When to use what marketing research tools (Part 2 of 2)

In last month’s issue, we created a fictitious product – a car that can fly, where you, as the management team or the entrepreneur, is tasked to advertise, promote and market this car globally.

In this second part article, we look at the sales and distribution function and see how marketing research tools are applied.

1. Product Distribution

When the product is ready to be distributed, it has to be carefully planned, to avoid over stocking or inadequate supply in specific outlets. Logistics and distribution tracking may be done at this stage to ensure the product’s distribution is optimized. Equally important is the entire selection of outlets, its image and location.

In location testing, we conduct a series of surveys and interviews with prospective resellers to determine where and how large the size of the outlet.
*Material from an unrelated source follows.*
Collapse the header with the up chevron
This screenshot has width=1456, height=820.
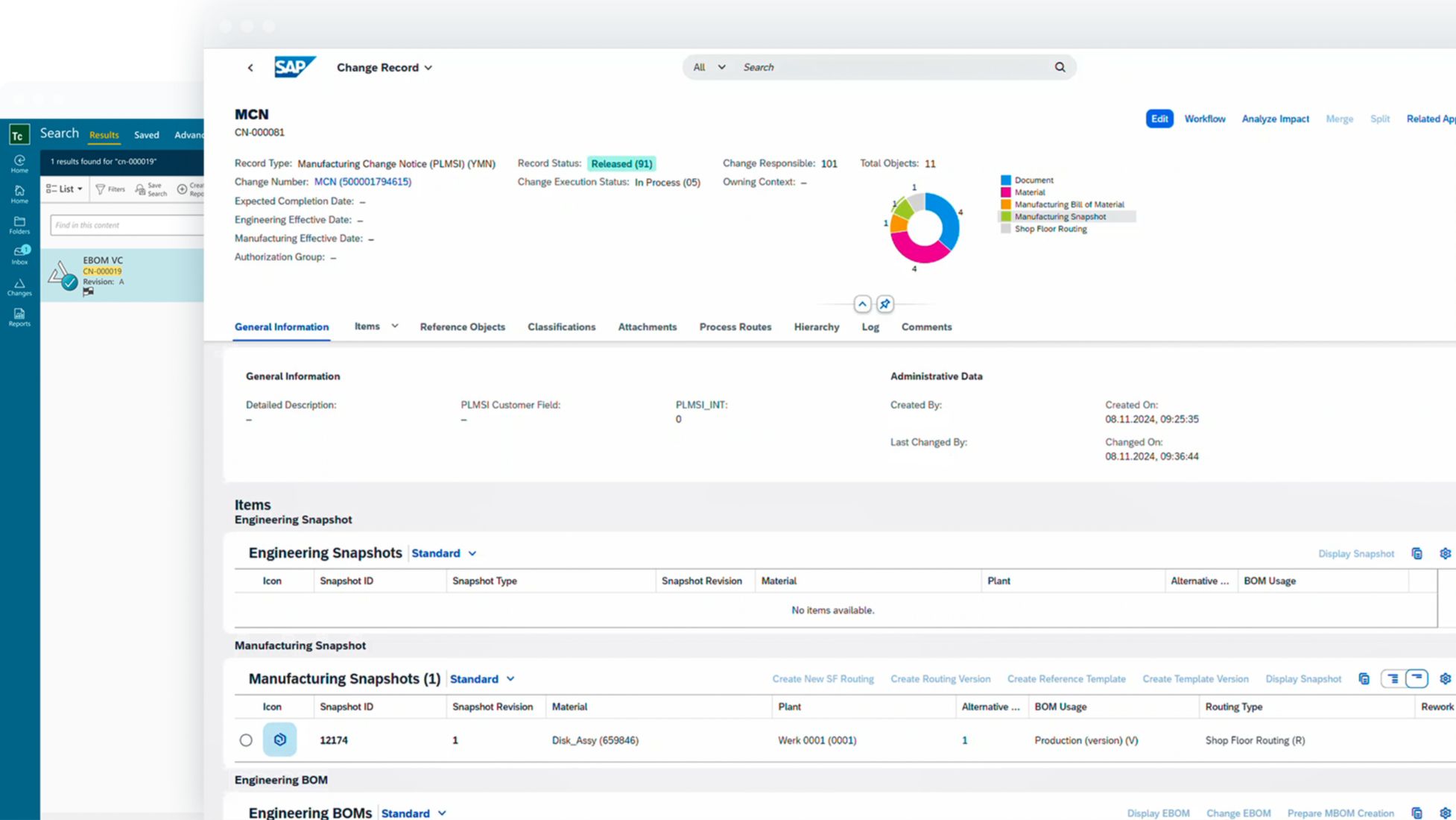click(862, 304)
This is assuming a physical brick-and-mortar store is required. (For virtual products, a similar location test can also be done, except it is to identify appropriate portals or URLs for the Internet).

2. Media / Advertising / Promotion

The actual execution of the advertisement and promotion has to be planned with the help of Media Planners and Media Buyers, to obtain maximum reach and impact. Once an advertisement campaign is executed, the success of the campaign can be tracked in two forms: (a) advertisement expenditure measurement study, to determine the media voice share and the effectiveness of the advertisement, and (b) the audience viewership/listenership/readership of the media where the advertisement is posted.

3. Retails Sales

Once the product goes on sale, the entire sales process has to be tracked and monitored to ensure adequate supply and effectiveness in the sales force. Retail measurement studies are available to determine the brand share, market share, category share and product share of the product. This can be tracked periodically and indexed against competitive brands.

4. Consumer Research

Finally, after the product is available for a significant period of time, where sufficient units are sold, the company may start the traditional consumer research surveys – either via face-to-face interviews, telephone, email or online interviews, or via central location tests.
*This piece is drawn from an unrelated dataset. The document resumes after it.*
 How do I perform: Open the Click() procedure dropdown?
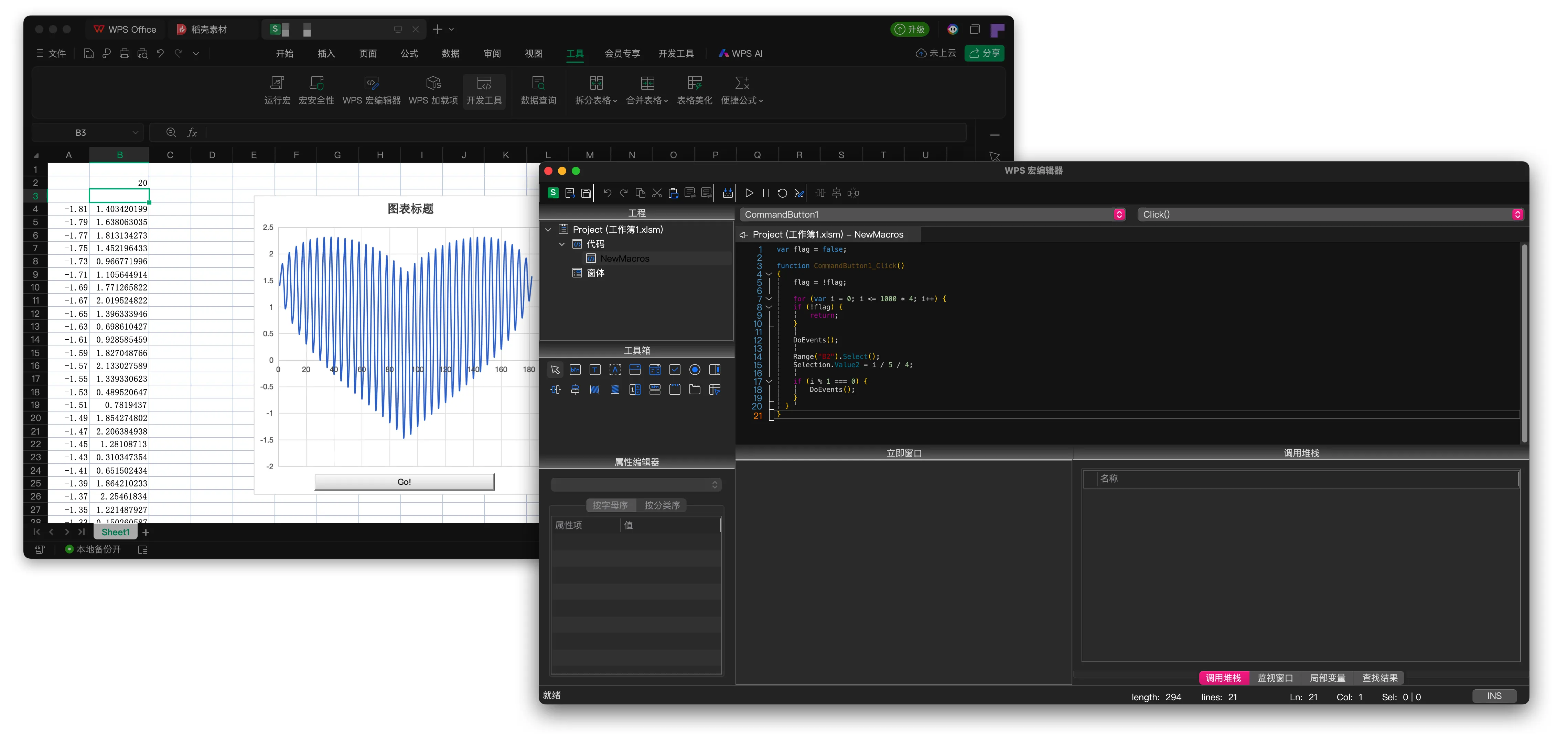pos(1516,214)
This sort of research will provide the company with consumer perception, consumer usage behavior, awareness of the product’s properties, incidence and frequency of usage. The study can be either quantitative or qualitative.

5. Post-Marketing

A good marketing company should always follow-up with its customer after any sales, to ascertain the customer’s satisfaction with the company’s product or services. This could be via a customer satisfaction survey or follow-up phone interview or visit. A customer satisfaction survey will essentially give you rating score on the various attributes measured.